**TASK DESCRIPTION**
Send back the line that contains "Task: Select stockid 1001 in the result table" and all lines following it through the end of the data below, exactly, omitting pictures.
[[ SOURCE DATA, beginning ]]
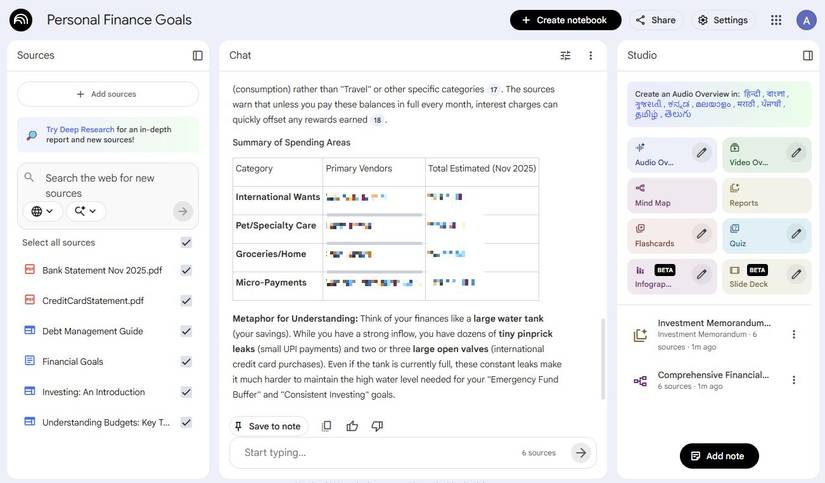Screen dimensions: 825x483
Task: Toggle the Select all sources checkbox
Action: (186, 242)
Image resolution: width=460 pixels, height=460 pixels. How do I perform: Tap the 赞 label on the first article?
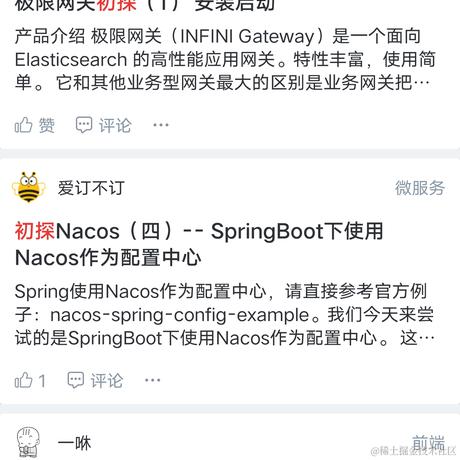click(x=47, y=125)
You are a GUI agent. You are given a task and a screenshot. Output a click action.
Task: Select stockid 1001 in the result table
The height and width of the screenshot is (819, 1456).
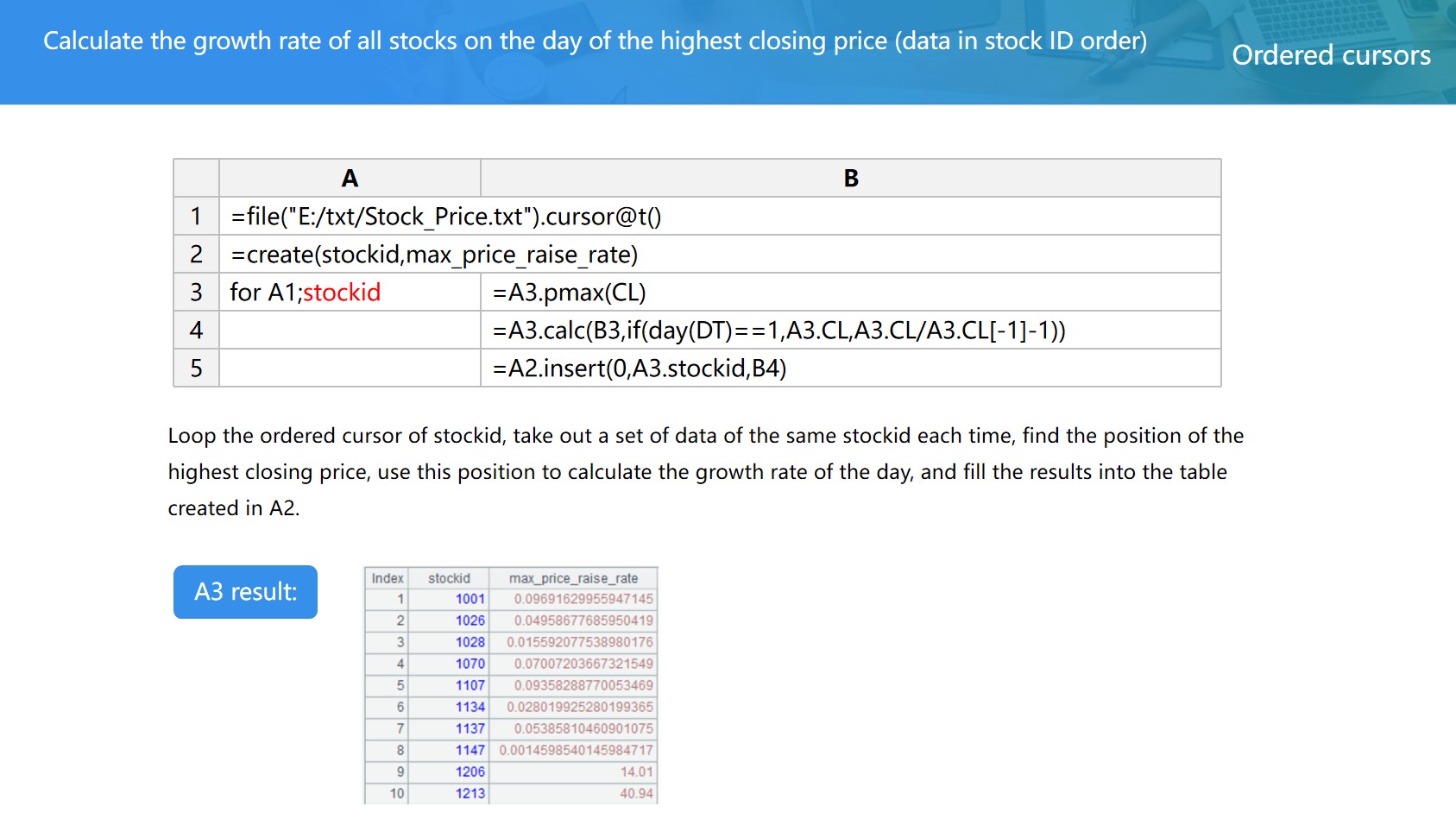470,599
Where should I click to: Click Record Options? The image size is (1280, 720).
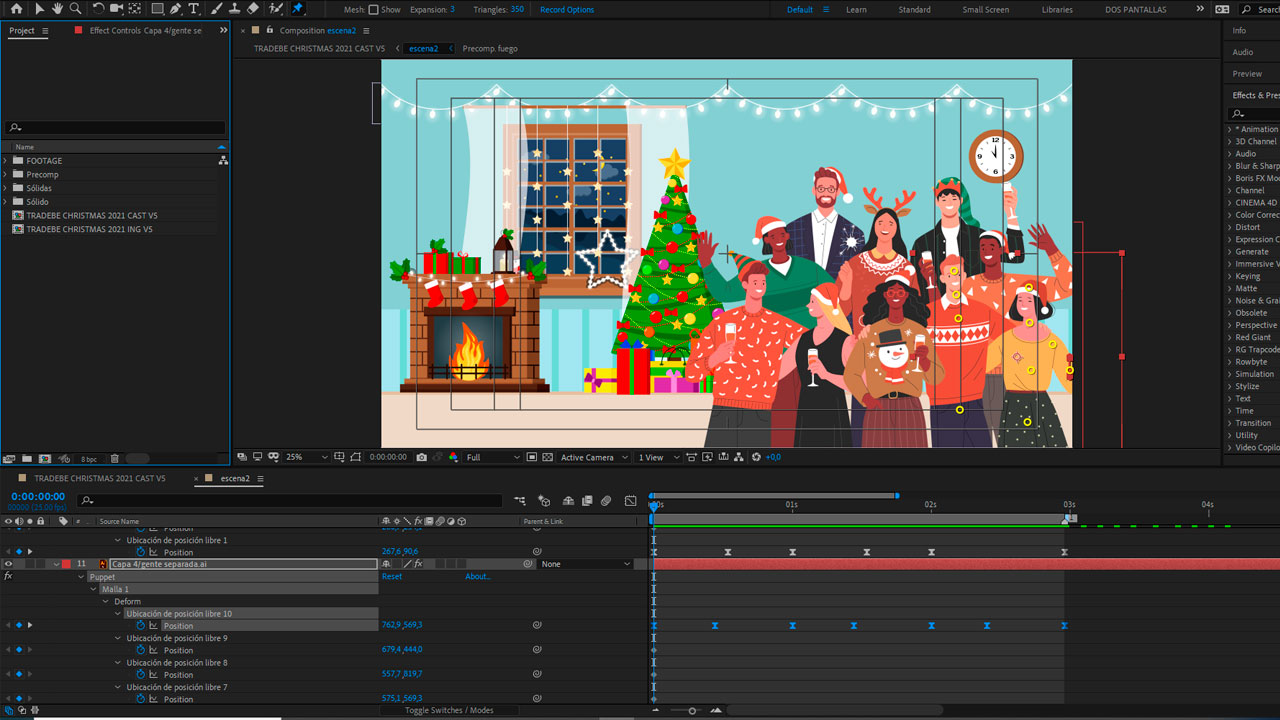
[[ SOURCE DATA, end ]]
**RESPONSE**
Task: Select stockid 1001 in the result table
The height and width of the screenshot is (819, 1456).
470,599
Where should I click to: Click Record Options? The image size is (1280, 720).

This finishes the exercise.